## TASK ITEM
Return the lines of the data below, from the one containing "Where should I" through the very last, exactly and with both ends included; no pictures.
Start of EXERCISE MATERIAL
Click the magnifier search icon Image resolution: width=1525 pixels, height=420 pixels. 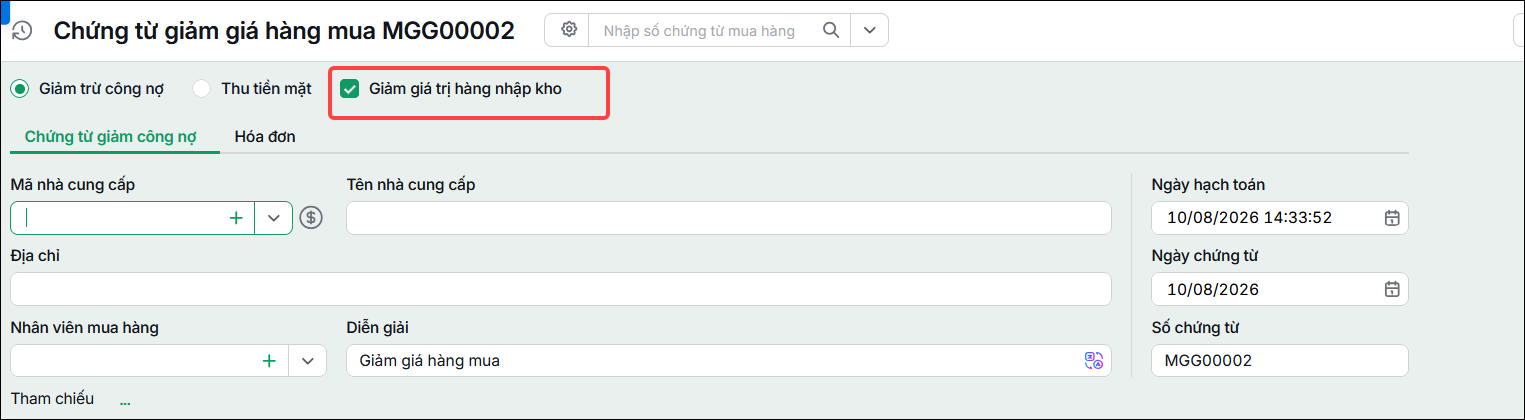830,30
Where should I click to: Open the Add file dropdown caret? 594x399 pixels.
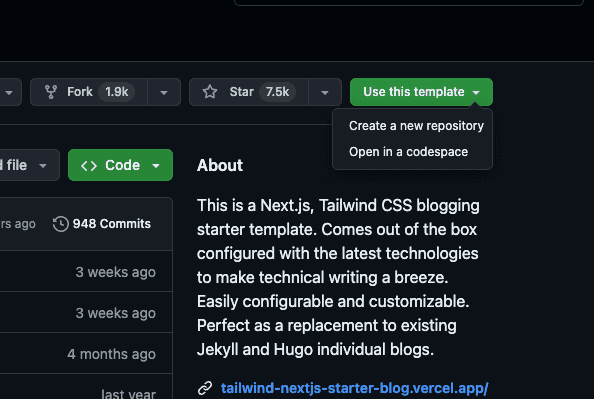pos(43,166)
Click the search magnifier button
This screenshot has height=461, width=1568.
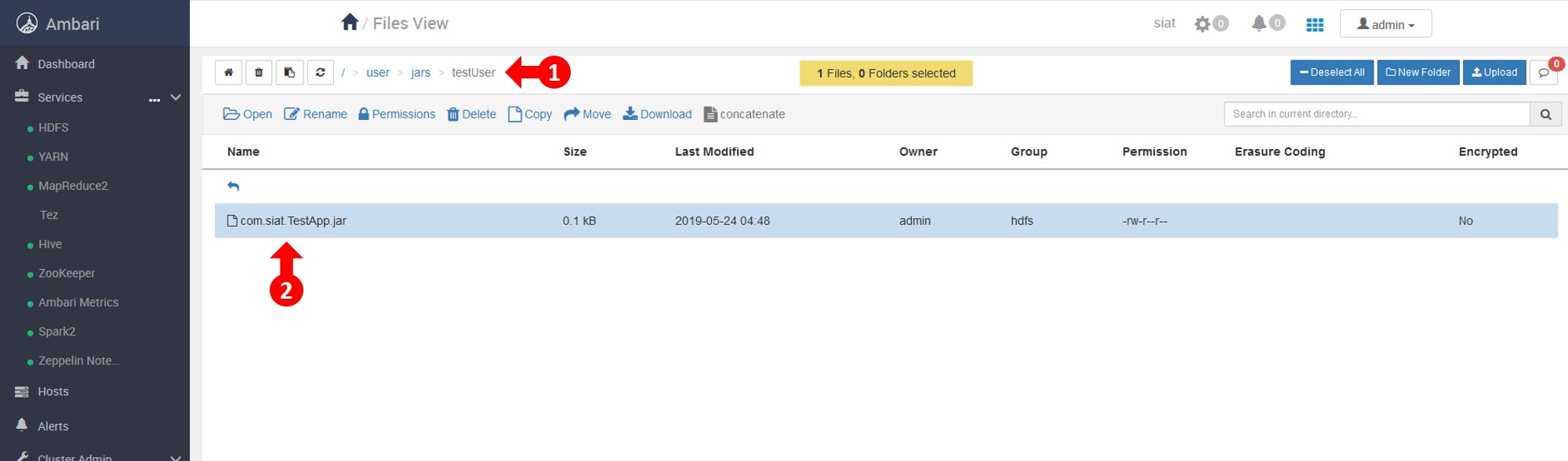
End of EXERCISE MATERIAL
## SOLUTION TO THIS EXERCISE
Where should I click to: Open the Add file dropdown caret? 594x399 pixels.
pos(43,166)
Click the search magnifier button
This screenshot has height=461, width=1568.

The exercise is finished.